Quels arguments avancer pour un homme qui a admis avoir drogué, violé et fait violer sa femme près de 200 fois en dix ans ? Mercredi 27 novembre, devant la cour criminelle du Vaucluse, Béatrice Zavarro s’est retrouvée face à une tâche quasi impossible : trouver les mots pour représenter celui qu’elle décrit elle-même comme « l’homme le plus seul de cette salle ». Une plaidoirie où elle a dû jongler entre le poids des faits et la complexité de l’humanité.

L'avocate du « diable »

Face à un homme accusé d’avoir orchestré des centaines de viols sur sa femme, Béatrice Zavarro n’a pas masqué la difficulté de sa tâche. « Bien malgré moi, je suis devenue l’avocate du diable », a-t-elle confié d’emblée, exprimant son sentiment d’« extrême solitude » durant ce procès hors norme. Pour autant, elle a affirmé assumer pleinement la défense de Dominique Pelicot, évoquant la relation de confiance qu’ils ont bâtie depuis leur première rencontre en avril 2021.

Dans sa plaidoirie, Me Zavarro a brossé le portrait d’un homme à double visage. D’un côté, « un bon mari, un bon père et grand-père », selon les mots de sa femme et de ses enfants. De l’autre, un homme « doté d’une certaine perversité », qu’elle décrit comme prisonnier de ses propres démons. « Est-ce que le pire ennemi de Dominique Pelicot, ce n’est pas Dominique Pelicot lui-même ? » a-t-elle interrogé, cherchant à humaniser un client lourdement accablé par les faits.

Une défense entre passé et perversions

Pour éclairer la cour, l’avocate est revenue sur le passé de son client. Elle a décrit une enfance marquée par un climat familial « délétère », un père tyrannique et deux agressions sexuelles subies dans sa jeunesse : un viol par un infirmier durant une hospitalisation et une participation forcée à un viol collectif sur un chantier, lorsqu’il était apprenti. Ces traumatismes, selon elle, auraient façonné une partie des comportements de Dominique Pelicot. En retraçant l’évolution du couple, Me Zavarro a souligné un basculement progressif.

## LIGNES FOURNIES
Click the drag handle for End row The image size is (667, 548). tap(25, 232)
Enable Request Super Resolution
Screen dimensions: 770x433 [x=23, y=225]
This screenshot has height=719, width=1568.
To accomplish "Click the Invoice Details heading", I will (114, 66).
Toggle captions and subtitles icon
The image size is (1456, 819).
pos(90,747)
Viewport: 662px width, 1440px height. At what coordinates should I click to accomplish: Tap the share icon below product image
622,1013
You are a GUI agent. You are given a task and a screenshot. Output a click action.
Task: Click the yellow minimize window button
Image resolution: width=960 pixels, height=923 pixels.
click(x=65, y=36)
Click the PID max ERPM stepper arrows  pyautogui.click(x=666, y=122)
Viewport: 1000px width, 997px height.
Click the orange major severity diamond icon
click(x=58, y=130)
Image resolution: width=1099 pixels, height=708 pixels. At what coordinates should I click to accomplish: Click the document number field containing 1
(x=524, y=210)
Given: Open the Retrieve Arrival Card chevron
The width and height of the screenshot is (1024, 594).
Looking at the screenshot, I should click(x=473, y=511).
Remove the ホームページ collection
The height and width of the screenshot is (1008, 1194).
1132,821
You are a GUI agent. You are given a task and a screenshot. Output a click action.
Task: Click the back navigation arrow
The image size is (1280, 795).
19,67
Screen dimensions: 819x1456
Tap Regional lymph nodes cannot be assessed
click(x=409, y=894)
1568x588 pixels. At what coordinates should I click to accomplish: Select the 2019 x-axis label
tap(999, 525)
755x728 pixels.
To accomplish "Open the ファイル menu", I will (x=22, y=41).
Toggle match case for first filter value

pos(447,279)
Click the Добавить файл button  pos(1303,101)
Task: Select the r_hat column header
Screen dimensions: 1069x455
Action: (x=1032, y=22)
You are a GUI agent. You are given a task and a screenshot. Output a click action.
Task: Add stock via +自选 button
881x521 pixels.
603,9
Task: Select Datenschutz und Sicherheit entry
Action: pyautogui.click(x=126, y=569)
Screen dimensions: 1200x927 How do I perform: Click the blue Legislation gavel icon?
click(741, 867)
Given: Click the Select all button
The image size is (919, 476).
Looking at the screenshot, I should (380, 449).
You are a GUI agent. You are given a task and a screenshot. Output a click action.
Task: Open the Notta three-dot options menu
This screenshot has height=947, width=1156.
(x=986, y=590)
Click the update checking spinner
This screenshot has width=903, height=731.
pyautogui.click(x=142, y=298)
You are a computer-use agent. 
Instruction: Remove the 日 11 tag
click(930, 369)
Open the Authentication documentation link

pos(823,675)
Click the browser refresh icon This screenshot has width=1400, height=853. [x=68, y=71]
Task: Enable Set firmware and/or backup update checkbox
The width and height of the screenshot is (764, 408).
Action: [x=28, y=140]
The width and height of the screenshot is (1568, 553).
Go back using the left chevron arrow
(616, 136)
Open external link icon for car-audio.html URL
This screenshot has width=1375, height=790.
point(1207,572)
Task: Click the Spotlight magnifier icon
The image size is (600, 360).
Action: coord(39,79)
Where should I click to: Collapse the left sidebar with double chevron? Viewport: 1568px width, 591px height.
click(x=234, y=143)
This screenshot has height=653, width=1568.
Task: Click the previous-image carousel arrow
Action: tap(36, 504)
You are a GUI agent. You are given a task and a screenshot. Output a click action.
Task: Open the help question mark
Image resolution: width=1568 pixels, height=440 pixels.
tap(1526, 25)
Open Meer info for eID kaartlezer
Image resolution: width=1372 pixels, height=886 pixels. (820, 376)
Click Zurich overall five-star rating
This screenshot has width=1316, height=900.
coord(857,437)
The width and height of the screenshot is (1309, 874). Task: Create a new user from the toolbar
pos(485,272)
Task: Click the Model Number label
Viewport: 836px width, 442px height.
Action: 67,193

## CONSIGNE
Dans l'article sur la plaidoirie de Béatrice Zavarro, relevez tous les éléments de l'enfance et de la jeunesse de Dominique Pelicot que l'avocate a décrits, en comptant séparément chacune des deux agressions sexuelles. Les lignes fournies ne servent pas pour cet exercice.

## CORRIGÉ
- un climat familial « délétère »
- un père tyrannique
- un viol par un infirmier durant une hospitalisation
- une participation forcée à un viol collectif sur un chantier, lorsqu'il était apprenti